* AIM OF THE TASK
Every entry should be reproduced precisely, with each picture left out.

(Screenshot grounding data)
:::::

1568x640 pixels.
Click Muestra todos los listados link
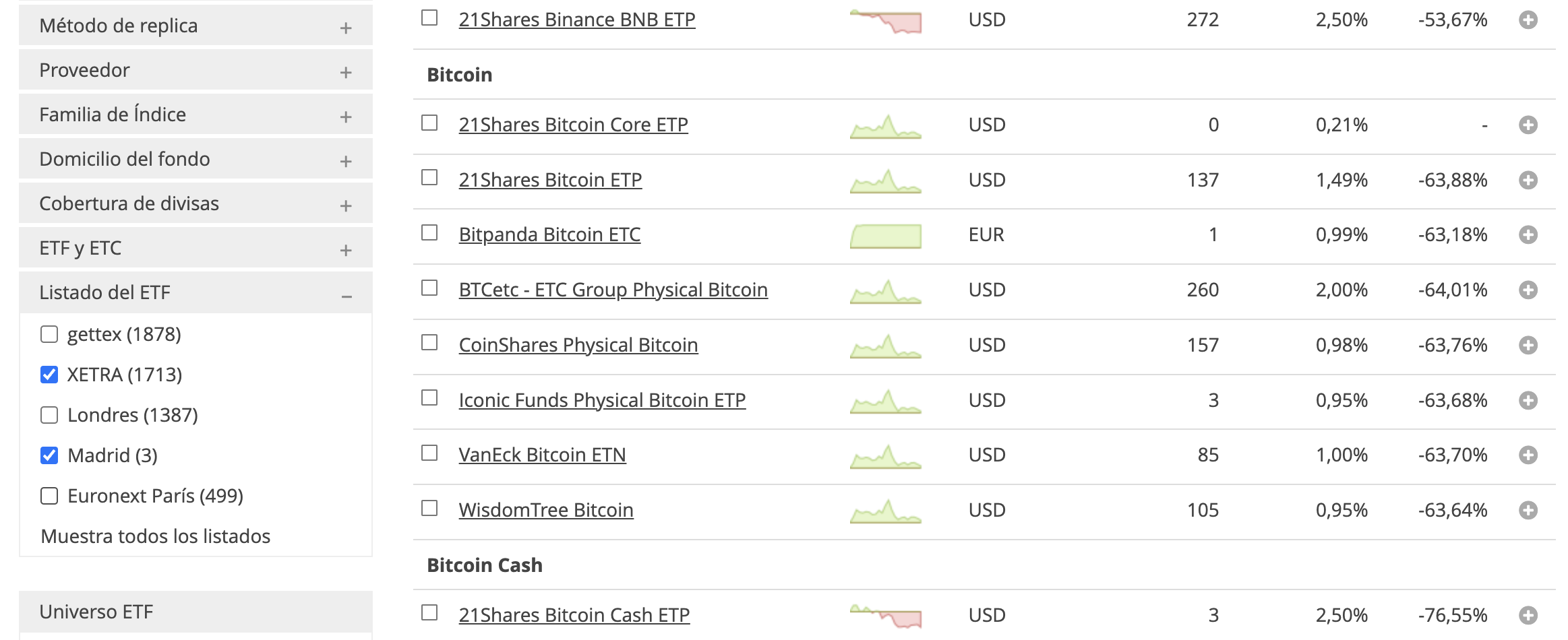(155, 536)
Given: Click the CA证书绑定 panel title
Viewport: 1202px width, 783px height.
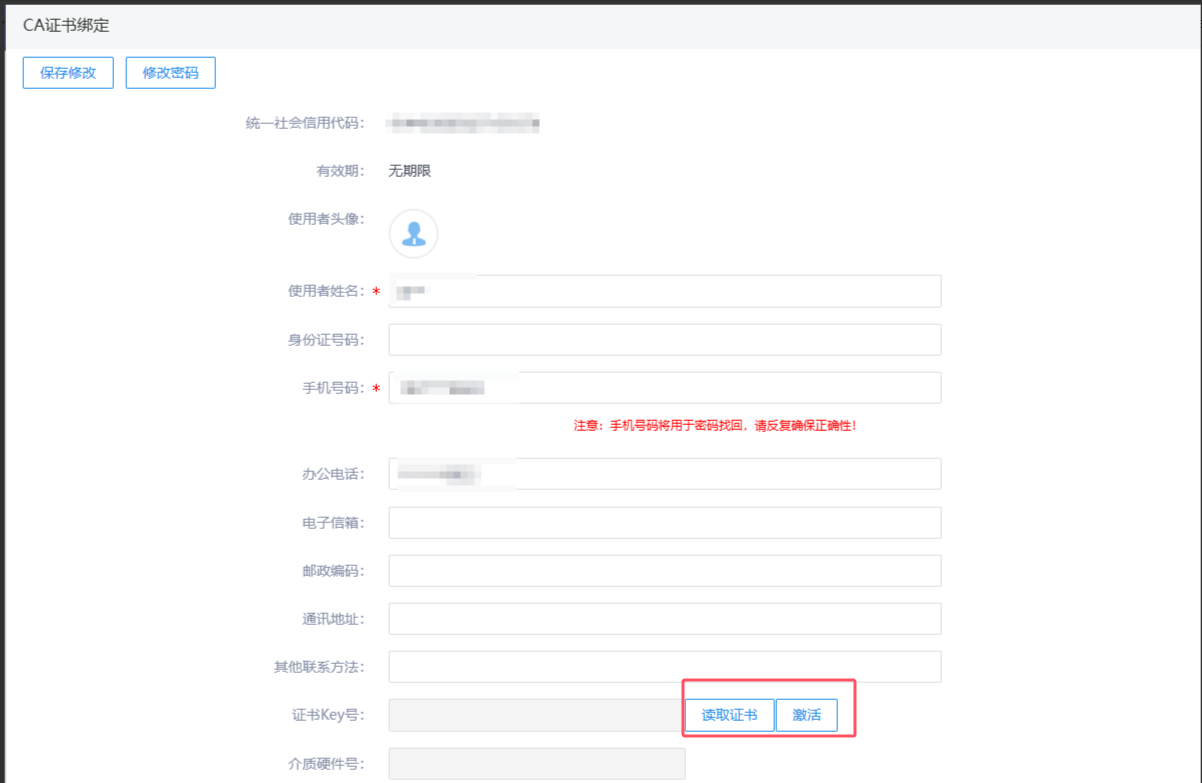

:::::

* COMPLETED TASK
1568x640 pixels.
Click Muestra todos los listados link
(155, 536)
Given: Click the CA证书绑定 panel title
Viewport: 1202px width, 783px height.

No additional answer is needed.